O contexto histórico era de extrema opressão. No pós-Independência, mesmo com as promessas de liberdade e cidadania, os negros continuavam subjugados. Naquela época, era comum prometer alforria a escravizados que construíssem obras públicas, mas os senhores frequentemente descumpriam essas promessas.
A revolta teve como participantes principais líderes negros, tanto escravizados quanto libertos, que se uniram contra a opressão. Dois nomes se destacam: Elisiário, um ex-escravizado, e João da Viúva, ambos apontados como lideranças organizadoras.

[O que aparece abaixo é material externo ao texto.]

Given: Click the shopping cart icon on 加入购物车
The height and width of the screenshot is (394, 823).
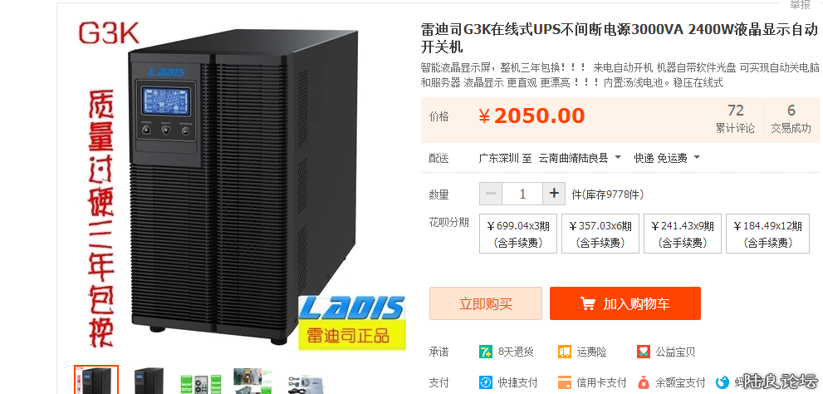Looking at the screenshot, I should click(587, 303).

O estopim da revolta foi a construção da Igreja de Nossa Senhora da Penha, na região de Queimado. Muitos negros trabalharam forçados na obra com a promessa de liberdade, mas ao término, a promessa foi quebrada.
A insatisfação virou organização. A revolta explodiu em 1849, com centenas de negros reunidos, armados com ferramentas agrícolas, paus e pedras. Mesmo enfrentando forças armadas superiores, resistiram bravamente por dias.
Após a repressão, muitos foram mortos, presos ou deportados. A memória da Revolta do Queimado tornou-se um símbolo de resistência negra capixaba.
Hoje, é reconhecida como patrimônio histórico da luta por liberdade no Brasil, sendo homenageada em pesquisas, livros, músicas e nas comunidades quilombolas da região.